At the end of that year, father Henry moved the family to Tiffin, Ohio for a church organ job there. Show business, however, was still very much on the horizon. By July of 1863, the family signed on as the musical component of the MacFarland Dramatic Company, touring the Midwest and into Canada. Mr. Berger died at the end of the tour and Mrs. Berger took over as manager. In 1864 she signed a two-year contract for the children with the Carter Zouave Troupe, a juvenile vaudeville company. They sang, they danced, they played instruments, and they performed military drills in miniature versions of the distinctive Zouave military uniforms.

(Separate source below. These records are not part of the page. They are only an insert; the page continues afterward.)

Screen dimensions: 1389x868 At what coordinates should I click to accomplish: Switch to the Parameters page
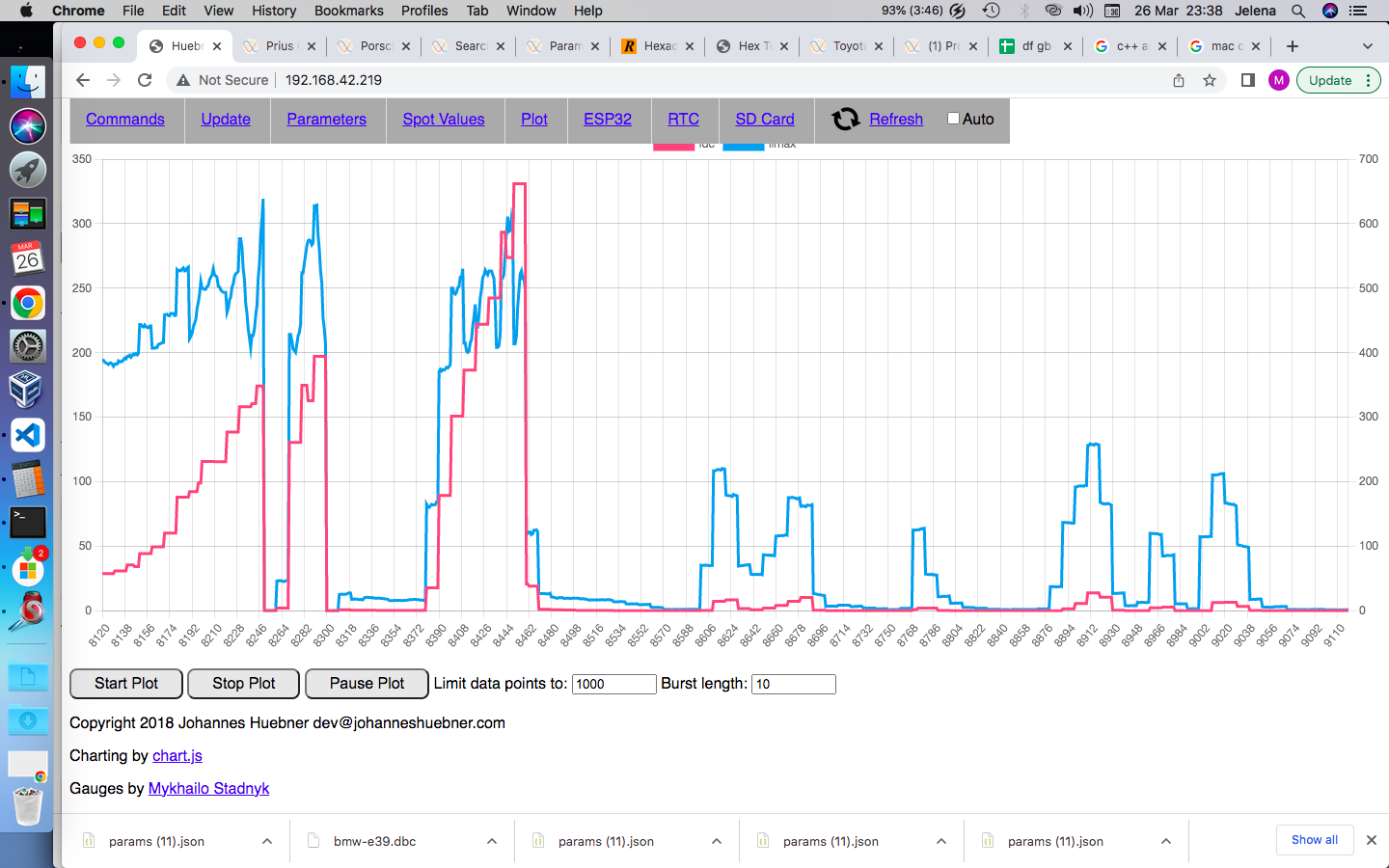(x=326, y=119)
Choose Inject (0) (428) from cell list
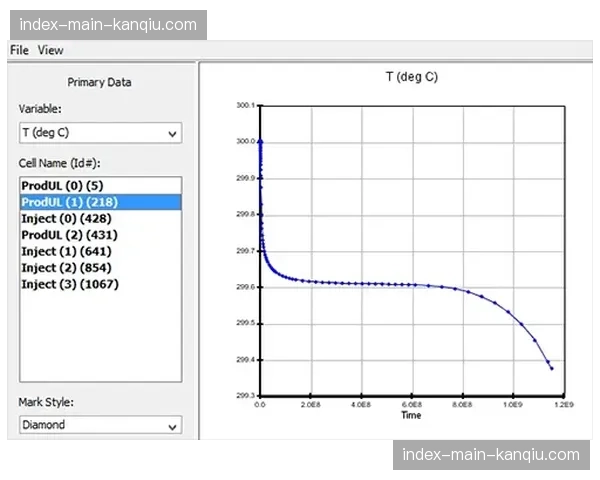Viewport: 600px width, 480px height. point(66,218)
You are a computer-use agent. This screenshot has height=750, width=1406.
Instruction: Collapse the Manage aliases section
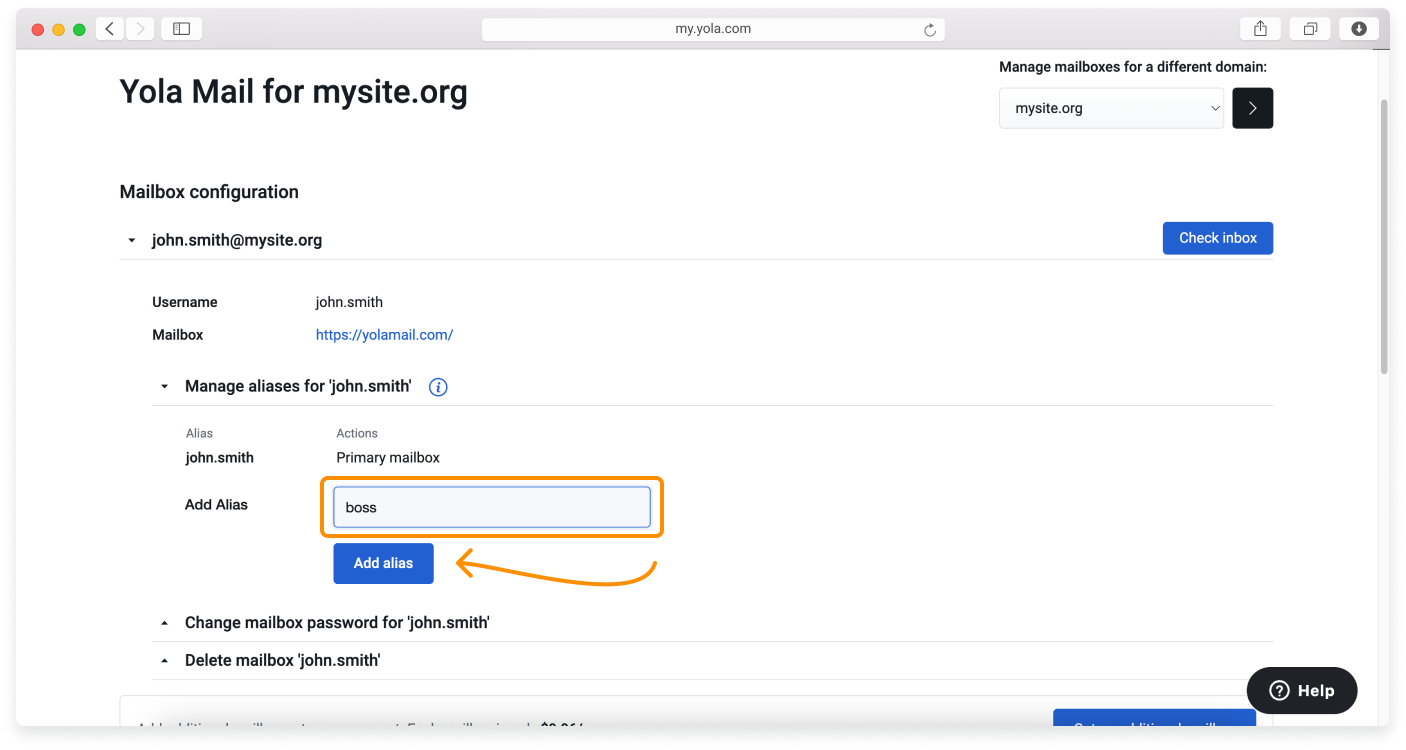pos(163,386)
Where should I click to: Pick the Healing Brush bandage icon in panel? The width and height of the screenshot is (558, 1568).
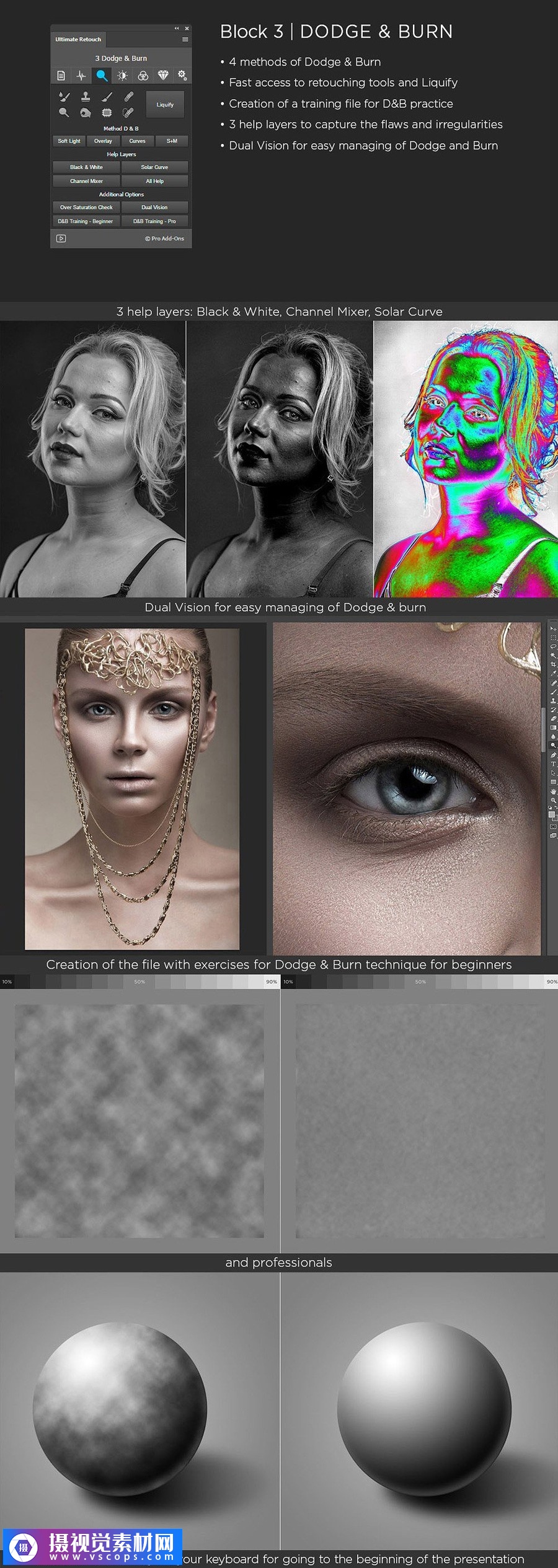[128, 97]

When that contract ran out in 1866, the Bergers joined the Peak Family in a very much in vogue Swiss Bell ringing company. The Bergers became so well known that they launched their own company in 1869. Fred, the eldest at age 20, became manager and the two youngest Bergers, Henrietta and Bernhart, who had been living with relatives in York, came into the family business. They were also joined by noted comedian Sol Smith Russell, who soon married 18-year-old Louise Berger.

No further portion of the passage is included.